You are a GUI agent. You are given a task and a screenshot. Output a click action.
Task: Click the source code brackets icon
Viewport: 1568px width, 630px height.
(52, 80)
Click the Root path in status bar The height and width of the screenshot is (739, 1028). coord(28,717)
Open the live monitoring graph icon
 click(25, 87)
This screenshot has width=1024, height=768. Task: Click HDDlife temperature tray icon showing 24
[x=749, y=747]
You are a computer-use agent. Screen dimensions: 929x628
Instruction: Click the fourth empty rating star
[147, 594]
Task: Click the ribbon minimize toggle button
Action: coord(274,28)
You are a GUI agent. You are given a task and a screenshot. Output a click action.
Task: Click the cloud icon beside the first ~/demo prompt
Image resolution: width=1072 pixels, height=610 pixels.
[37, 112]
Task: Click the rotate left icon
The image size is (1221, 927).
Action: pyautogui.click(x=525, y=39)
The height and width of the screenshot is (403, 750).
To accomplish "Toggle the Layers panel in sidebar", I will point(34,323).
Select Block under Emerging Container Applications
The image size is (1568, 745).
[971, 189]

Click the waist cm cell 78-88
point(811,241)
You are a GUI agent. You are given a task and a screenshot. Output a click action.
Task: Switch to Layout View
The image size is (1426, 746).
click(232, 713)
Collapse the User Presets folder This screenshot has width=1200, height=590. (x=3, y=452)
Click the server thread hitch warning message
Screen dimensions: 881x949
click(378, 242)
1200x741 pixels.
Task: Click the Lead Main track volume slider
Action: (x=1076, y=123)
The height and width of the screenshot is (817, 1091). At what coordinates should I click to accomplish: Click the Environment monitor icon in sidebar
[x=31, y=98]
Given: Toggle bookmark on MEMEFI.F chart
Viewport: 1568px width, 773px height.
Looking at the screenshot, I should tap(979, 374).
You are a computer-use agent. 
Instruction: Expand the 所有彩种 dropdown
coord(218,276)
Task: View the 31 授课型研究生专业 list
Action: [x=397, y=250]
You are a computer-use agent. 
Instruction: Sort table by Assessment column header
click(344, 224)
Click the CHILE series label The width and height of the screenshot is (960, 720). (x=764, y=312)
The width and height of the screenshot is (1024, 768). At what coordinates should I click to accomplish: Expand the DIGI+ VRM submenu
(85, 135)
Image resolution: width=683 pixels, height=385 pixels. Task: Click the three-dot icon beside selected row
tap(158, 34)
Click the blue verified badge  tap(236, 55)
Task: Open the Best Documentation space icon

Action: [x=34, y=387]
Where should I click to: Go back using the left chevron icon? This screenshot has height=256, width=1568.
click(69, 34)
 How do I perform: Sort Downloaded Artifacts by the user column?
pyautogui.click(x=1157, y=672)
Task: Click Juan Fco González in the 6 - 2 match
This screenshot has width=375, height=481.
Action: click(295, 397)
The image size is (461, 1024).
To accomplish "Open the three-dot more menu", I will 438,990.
···
# What you are asked to do:
The reply must repeat all of the records precisely.

# Response box:
You are a GUI agent. You are given a task and a screenshot. Output a click action.
Task: Click the source code brackets icon
Viewport: 1568px width, 630px height.
(52, 80)
Click the Root path in status bar The height and width of the screenshot is (739, 1028). coord(28,717)
Open the live monitoring graph icon
 click(25, 87)
This screenshot has width=1024, height=768. Task: Click HDDlife temperature tray icon showing 24
[x=749, y=747]
You are a computer-use agent. Screen dimensions: 929x628
Instruction: Click the fourth empty rating star
[147, 594]
Task: Click the ribbon minimize toggle button
Action: coord(274,28)
You are a GUI agent. You are given a task and a screenshot. Output a click action.
Task: Click the cloud icon beside the first ~/demo prompt
Image resolution: width=1072 pixels, height=610 pixels.
[37, 112]
Task: Click the rotate left icon
The image size is (1221, 927).
Action: pyautogui.click(x=525, y=39)
The height and width of the screenshot is (403, 750).
To accomplish "Toggle the Layers panel in sidebar", I will point(34,323).
Select Block under Emerging Container Applications
The image size is (1568, 745).
[971, 189]

Click the waist cm cell 78-88
point(811,241)
You are a GUI agent. You are given a task and a screenshot. Output a click action.
Task: Switch to Layout View
The image size is (1426, 746).
click(232, 713)
Collapse the User Presets folder This screenshot has width=1200, height=590. (x=3, y=452)
Click the server thread hitch warning message
Screen dimensions: 881x949
click(378, 242)
1200x741 pixels.
Task: Click the Lead Main track volume slider
Action: (x=1076, y=123)
The height and width of the screenshot is (817, 1091). At what coordinates should I click to accomplish: Click the Environment monitor icon in sidebar
[x=31, y=98]
Given: Toggle bookmark on MEMEFI.F chart
Viewport: 1568px width, 773px height.
Looking at the screenshot, I should tap(979, 374).
You are a computer-use agent. 
Instruction: Expand the 所有彩种 dropdown
coord(218,276)
Task: View the 31 授课型研究生专业 list
Action: [x=397, y=250]
You are a computer-use agent. 
Instruction: Sort table by Assessment column header
click(344, 224)
Click the CHILE series label The width and height of the screenshot is (960, 720). (x=764, y=312)
The width and height of the screenshot is (1024, 768). At what coordinates should I click to accomplish: Expand the DIGI+ VRM submenu
(85, 135)
Image resolution: width=683 pixels, height=385 pixels. Task: Click the three-dot icon beside selected row
tap(158, 34)
Click the blue verified badge  tap(236, 55)
Task: Open the Best Documentation space icon

Action: [x=34, y=387]
Where should I click to: Go back using the left chevron icon? This screenshot has height=256, width=1568.
click(69, 34)
 How do I perform: Sort Downloaded Artifacts by the user column?
pyautogui.click(x=1157, y=672)
Task: Click Juan Fco González in the 6 - 2 match
This screenshot has width=375, height=481.
Action: click(295, 397)
The image size is (461, 1024).
To accomplish "Open the three-dot more menu", I will 438,990.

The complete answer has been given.